High-risk pregnancies are more likely in women who have difficulty getting pregnant, with or without help from hi-tech fertility treatments, new research finds.
The risks should be considered during pregnancy care of “subfertile” women and when analyzing the potential hazards of fertility-assisting technologies, Australian researchers conclude in a report published in the journal Fertility and Sterility.
Earlier studies had shown that women who conceived using in vitro fertilization and other fertility treatments had a higher risk of complications during pregnancy. What was less clear, note Alice Jaques, of the Murdoch Childrens Research Institute, and colleagues from other institutions in Australia, was whether the complications were linked to the technology used or to the mother’s underlying health issues.
They analyzed the pregnancies of 2171 subfertile women who sought fertility treatments between 1991 and 2001 but went on to become pregnant and give birth without using “assisted reproductive technologies.” Their pregnancies were compared to a randomly selected group of 4363 women who gave birth from the general population.
Compared to the control group, subfertile women were more likely to have pregnancy complications. For example, about 8 percent of these women had high blood pressure or pre-eclampsia - a potentially dangerous condition, marked by high blood pressure and protein in the urine, that develops in the second or third trimester - compared to about 5 percent of those in the general population.

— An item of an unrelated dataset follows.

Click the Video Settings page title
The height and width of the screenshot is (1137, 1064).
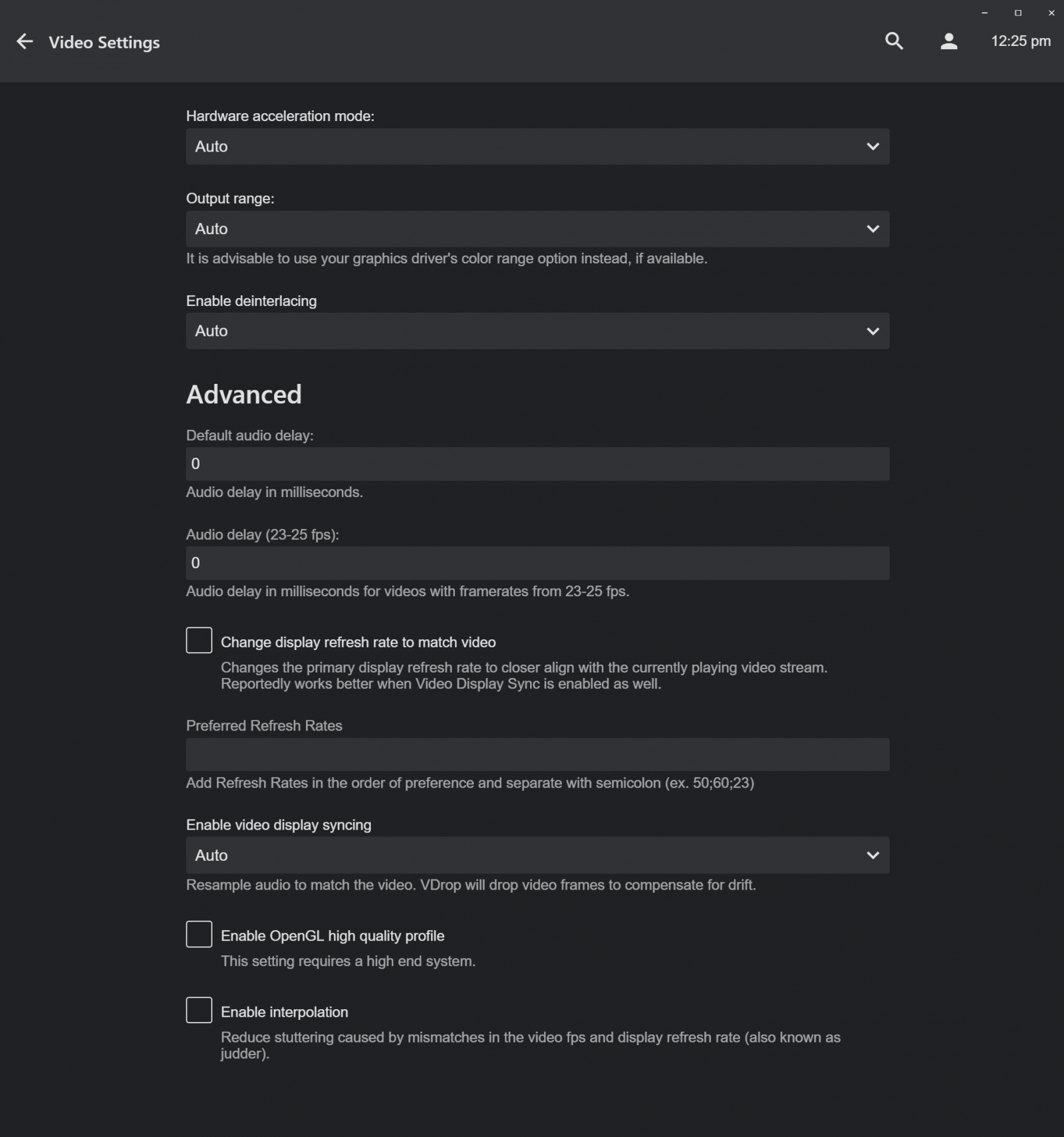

About 35 percent of the subfertile women required cesarean sections, compared to 23 percent in the general population.
Other increased risks included premature birth and low birth weight. While rare - 1.3 percent in the subfertile group, compared with 0.7 percent in the general population - infant mortality was also more common.

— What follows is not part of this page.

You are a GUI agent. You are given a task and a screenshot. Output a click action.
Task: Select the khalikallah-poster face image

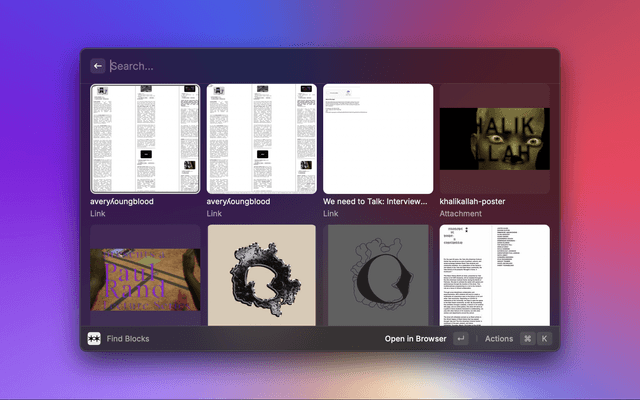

After taking into account other risk factors for premature delivery, including previous abortions, previous pregnancies and live births, and whether the patient gave birth in a public or private hospital, the authors concluded that “subfertility in itself somehow is associated strongly” with very premature birth.
The study results, Jaques and her colleagues note, identify the problem but don’t explain why risks during the pregnancies of subfertile women are higher.